Closing the Gap Between Float and Posit Hardware Efficiency

The b-posit, or bounded posit, is a variation of the posit format designed for high performance computing (HPC) and AI applications. Unlike traditional floating-point formats (floats), posits use variable-length fields for exponent scaling and significand, providing better efficiency for the same bit width. However, this flexibility introduces high worst-case overhead in decode-encode logic, exceeding the cost of handling subnormals for floats. To address this, the b-posit restricts the regime field to a 6-bit limit, reducing variability in regime and fraction sizes. With an exponent size eS of 5 bits, the dynamic range is $2^{-192}$ to $2^{192}$ (about $10^{-58}$ to $10^{58}$) and the quire size is 800 bits, for any precision $n>12$. This constraint improves numerical properties and simplifies hardware implementation by allowing decode-encode operations with basic multiplexers. Our 32-bit b-posit decoder circuits achieve significant improvements: 79 percent less power consumption, 71 percent smaller area, and 60 percent reduced latency compared to standard posit decoders. The 32-bit b-posit encoder shows 68 percent lower power usage, 46 percent less area, and 44 percent shorter delay. The proposed b-posit hardware exhibits superior scalability with increasing bit widths, outperforming standard posit hardware at higher precisions, with even greater advantages at 64-bit. Notably, the b-posit decode-encode hardware matches or exceeds IEEE compliant 32-bit floating-point performance, offering faster and smaller area implementation, with slight increase in worst-case power due to higher speed. The b-posit hardware design provides the clean mathematical behavior and higher accuracy of posits versus IEEE floats without the power, area, or latency costs observed for the Posit Standard (2022). We believe the b-posit should influence future standard revisions.
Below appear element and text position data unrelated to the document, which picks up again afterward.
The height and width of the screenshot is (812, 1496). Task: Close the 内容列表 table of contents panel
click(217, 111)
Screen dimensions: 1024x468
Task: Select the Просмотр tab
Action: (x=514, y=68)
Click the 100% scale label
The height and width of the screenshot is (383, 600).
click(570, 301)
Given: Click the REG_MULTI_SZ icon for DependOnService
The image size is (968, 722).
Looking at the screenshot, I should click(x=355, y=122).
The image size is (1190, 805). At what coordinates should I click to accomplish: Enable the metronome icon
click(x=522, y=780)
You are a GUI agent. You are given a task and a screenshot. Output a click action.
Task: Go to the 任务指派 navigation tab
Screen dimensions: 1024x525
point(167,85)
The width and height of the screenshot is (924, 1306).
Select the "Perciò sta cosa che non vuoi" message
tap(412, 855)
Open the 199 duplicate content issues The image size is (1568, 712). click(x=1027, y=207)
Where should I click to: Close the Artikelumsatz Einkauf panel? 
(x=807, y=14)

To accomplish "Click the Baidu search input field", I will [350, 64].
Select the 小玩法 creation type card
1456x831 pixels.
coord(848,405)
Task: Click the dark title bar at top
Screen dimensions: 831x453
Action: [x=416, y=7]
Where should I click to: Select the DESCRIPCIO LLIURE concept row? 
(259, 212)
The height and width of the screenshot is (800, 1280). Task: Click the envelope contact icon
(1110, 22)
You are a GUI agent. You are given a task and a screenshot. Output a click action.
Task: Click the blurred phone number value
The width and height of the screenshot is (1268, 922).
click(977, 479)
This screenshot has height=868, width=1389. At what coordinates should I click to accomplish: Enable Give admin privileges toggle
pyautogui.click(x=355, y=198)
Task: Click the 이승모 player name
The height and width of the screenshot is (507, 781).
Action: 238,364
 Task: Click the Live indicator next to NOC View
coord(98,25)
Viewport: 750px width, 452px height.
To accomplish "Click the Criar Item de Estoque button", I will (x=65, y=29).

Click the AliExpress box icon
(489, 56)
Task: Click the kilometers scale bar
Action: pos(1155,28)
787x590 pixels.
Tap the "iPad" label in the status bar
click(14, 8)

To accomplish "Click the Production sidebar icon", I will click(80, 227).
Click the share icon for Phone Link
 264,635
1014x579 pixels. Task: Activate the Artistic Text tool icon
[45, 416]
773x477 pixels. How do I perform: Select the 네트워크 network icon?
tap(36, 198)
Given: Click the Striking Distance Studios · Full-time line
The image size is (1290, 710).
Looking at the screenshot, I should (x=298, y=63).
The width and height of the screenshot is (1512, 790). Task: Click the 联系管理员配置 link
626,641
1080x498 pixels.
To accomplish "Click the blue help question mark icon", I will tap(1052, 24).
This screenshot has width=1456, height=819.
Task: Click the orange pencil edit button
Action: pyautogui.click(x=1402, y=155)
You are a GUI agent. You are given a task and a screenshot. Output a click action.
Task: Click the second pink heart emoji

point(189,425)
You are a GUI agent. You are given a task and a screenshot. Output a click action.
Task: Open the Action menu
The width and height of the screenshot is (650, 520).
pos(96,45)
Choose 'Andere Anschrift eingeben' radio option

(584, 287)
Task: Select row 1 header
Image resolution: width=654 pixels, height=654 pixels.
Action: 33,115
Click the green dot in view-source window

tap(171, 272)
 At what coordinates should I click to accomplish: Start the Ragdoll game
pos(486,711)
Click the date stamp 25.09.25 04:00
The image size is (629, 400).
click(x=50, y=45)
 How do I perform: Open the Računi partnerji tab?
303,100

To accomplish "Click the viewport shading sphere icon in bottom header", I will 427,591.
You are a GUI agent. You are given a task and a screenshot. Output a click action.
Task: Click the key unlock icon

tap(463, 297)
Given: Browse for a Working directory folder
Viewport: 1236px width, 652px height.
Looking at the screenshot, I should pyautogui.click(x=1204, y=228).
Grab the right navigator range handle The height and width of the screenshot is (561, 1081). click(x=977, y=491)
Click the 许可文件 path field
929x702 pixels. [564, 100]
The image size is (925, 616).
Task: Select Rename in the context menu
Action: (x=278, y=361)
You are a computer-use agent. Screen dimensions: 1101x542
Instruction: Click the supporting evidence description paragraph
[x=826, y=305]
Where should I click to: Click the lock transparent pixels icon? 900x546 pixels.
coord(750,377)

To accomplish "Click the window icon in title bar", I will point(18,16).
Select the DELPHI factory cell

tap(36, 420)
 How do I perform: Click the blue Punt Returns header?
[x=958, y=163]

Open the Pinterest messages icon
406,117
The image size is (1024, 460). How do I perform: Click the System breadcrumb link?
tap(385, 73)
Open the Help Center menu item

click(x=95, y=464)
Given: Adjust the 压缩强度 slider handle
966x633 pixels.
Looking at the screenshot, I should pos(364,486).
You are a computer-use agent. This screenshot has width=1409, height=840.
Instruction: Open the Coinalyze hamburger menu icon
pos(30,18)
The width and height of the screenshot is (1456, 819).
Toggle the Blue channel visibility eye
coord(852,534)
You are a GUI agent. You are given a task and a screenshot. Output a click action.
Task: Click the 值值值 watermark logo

翻译：b-posit（有界posit）是专为高性能计算（HPC）和人工智能应用设计的posit格式变体。与传统浮点格式（float）不同，posit采用可变长度字段进行指数缩放和有效数表示，从而在相同位宽下提供更优效率。然而，这种灵活性导致编解码逻辑在最坏情况下产生较高开销，甚至超过浮点数处理次正规数的成本。为解决此问题，b-posit将regime字段限制为6位，减少了regime与分数部分大小的可变性。当指数大小eS为5位时，其动态范围达到$2^{-192}$至$2^{192}$（约$10^{-58}$至$10^{58}$），quire大小为800位，适用于任意精度$n>12$。这种约束通过允许使用基本多路复用器进行编解码操作，既改善了数值特性，又简化了硬件实现。我们的32位b-posit解码器电路实现了显著改进：与标准posit解码器相比，功耗降低79%，面积减小71%，延迟减少60%。32位b-posit编码器则显示功耗降低68%，面积减少46%，延迟缩短44%。所提出的b-posit硬件在增加位宽时展现出卓越的可扩展性，在更高精度下超越标准posit硬件，64位精度时优势更为明显。值得注意的是，b-posit编解码硬件达到或超越了符合IEEE标准的32位浮点性能，在实现更快速率和更小面积的同时，仅因速度提升导致最坏情况功耗略有增加。b-posit硬件设计在保持posit相较于IEEE浮点数更清晰的数学行为和更高精度的同时，避免了Posit标准（2022）中存在的功耗、面积或延迟代价。我们相信b-posit将影响未来标准的修订。